The council’s performance and improvement adviser Jim McLeod said new policies and procedures were to be brought before councillors in two months as part of the ongoing attempt to clamp down on sickies. He said the group dealing with the issue was confident there would be a substantial improvement in this financial year.
Teachers had a better sickness record than other local authority employees, largely because they work fewer days in the year due to the long school holidays. They lost on average 6.7 days a year to illness, which was up on the previous year’s rate of 6.2 days.
Meanwhile the cost of collecting rubbish in Shetland has rocketed from £77.97 per household to £106.51 although the cost of disposing of it fell from £54.95 to £47.90.
Mr Fox’s concern about the statistic was shared by infrastructure services director Phil Crossland who said the cost of refuse collection was being investigated and would need to come down by 30-40 per cent.

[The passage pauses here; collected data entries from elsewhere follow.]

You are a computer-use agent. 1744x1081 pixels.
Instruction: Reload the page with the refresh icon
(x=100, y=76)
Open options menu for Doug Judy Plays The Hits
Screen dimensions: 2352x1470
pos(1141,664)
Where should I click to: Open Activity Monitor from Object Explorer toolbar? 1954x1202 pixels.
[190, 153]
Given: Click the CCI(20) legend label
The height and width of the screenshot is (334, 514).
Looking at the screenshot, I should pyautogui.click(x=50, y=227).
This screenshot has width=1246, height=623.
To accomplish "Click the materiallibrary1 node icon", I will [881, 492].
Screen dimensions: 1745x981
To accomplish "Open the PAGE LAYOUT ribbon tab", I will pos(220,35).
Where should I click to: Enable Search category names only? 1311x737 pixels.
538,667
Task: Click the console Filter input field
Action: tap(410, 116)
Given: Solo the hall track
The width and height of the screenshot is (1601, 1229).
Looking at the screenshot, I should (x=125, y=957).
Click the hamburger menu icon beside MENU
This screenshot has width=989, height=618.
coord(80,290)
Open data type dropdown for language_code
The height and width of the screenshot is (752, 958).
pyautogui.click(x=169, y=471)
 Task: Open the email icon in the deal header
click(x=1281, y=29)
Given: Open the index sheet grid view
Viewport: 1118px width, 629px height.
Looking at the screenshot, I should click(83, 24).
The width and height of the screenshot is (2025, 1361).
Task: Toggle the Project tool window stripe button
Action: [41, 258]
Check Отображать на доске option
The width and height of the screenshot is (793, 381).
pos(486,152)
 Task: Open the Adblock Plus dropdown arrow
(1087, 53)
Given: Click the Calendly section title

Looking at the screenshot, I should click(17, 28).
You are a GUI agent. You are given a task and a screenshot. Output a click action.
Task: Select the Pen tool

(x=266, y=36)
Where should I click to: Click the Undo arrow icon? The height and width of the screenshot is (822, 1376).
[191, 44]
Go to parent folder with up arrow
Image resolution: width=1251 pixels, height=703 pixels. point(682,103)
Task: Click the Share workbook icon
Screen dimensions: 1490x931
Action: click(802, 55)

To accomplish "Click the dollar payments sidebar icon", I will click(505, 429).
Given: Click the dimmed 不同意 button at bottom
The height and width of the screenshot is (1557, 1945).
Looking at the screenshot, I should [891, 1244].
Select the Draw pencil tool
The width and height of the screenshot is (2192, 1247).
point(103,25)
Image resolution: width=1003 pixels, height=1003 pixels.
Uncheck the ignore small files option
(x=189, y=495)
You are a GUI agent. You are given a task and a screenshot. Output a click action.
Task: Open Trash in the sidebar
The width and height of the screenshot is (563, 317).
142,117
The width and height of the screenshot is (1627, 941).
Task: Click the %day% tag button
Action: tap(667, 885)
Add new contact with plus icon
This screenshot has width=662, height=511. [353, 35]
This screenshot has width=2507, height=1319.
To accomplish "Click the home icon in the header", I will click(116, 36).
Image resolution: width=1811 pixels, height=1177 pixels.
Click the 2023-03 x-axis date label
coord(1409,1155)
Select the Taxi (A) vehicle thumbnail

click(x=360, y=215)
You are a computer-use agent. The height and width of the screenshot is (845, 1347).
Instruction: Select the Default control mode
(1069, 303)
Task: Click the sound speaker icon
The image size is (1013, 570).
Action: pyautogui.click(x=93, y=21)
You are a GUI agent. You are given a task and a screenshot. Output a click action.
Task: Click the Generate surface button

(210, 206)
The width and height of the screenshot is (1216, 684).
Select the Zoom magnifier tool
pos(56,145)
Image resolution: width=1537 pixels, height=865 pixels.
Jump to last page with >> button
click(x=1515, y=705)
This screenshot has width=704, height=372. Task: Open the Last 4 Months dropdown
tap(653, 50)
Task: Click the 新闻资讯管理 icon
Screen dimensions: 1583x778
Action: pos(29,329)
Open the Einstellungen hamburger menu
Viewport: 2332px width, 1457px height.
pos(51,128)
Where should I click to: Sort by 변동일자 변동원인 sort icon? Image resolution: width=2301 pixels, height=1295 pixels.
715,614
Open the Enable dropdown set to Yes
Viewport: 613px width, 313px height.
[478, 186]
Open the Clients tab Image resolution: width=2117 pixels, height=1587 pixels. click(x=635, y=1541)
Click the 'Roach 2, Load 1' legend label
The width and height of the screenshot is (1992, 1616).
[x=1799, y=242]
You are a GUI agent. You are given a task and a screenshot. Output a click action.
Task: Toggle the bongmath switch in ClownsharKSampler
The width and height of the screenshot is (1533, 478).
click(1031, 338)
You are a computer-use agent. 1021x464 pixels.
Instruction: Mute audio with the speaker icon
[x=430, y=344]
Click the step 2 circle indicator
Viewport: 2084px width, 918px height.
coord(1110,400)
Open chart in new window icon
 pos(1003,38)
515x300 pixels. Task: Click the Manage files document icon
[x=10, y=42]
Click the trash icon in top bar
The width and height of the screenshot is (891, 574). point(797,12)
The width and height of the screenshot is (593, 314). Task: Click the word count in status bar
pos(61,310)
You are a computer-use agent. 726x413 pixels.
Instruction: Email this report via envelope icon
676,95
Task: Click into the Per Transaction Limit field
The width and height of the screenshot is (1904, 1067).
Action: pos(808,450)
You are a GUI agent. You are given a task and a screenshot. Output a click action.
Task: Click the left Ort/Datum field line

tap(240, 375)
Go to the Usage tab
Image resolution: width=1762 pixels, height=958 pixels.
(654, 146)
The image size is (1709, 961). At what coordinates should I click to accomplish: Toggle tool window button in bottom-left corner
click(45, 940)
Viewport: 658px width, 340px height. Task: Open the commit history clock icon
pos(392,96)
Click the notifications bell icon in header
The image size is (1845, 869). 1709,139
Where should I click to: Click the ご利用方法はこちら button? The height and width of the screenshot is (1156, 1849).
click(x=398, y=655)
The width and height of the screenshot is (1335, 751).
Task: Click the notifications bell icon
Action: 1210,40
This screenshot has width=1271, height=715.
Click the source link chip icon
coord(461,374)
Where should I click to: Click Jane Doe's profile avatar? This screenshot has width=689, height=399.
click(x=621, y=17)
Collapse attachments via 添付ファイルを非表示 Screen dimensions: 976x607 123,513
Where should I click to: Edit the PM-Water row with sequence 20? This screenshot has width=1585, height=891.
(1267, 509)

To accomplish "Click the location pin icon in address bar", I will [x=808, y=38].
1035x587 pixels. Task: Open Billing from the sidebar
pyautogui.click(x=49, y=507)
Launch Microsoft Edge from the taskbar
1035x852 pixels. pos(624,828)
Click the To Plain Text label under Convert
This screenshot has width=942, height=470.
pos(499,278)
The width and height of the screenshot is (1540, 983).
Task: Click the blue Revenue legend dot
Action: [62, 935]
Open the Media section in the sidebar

The council’s performance indicators also show that fewer planning applications were being dealt with within a two-month period last year – down to 60.4 per cent of applications from a high of 80.6 per cent two years previously.
The local authority also became worse at paying businesses and others who supply it with goods, settling bills slower than during the previous three years with just 81.9 per cent of invoices paid within 30 days.
On the positive side, the council has been quicker in re-letting empty houses in areas where there is good demand, managing to get new tenants in within 20 days rather than the previous year’s delay of 31 days.
The cost of collecting the council tax was also cut to £12.81 per house, down from £16.21 the previous year.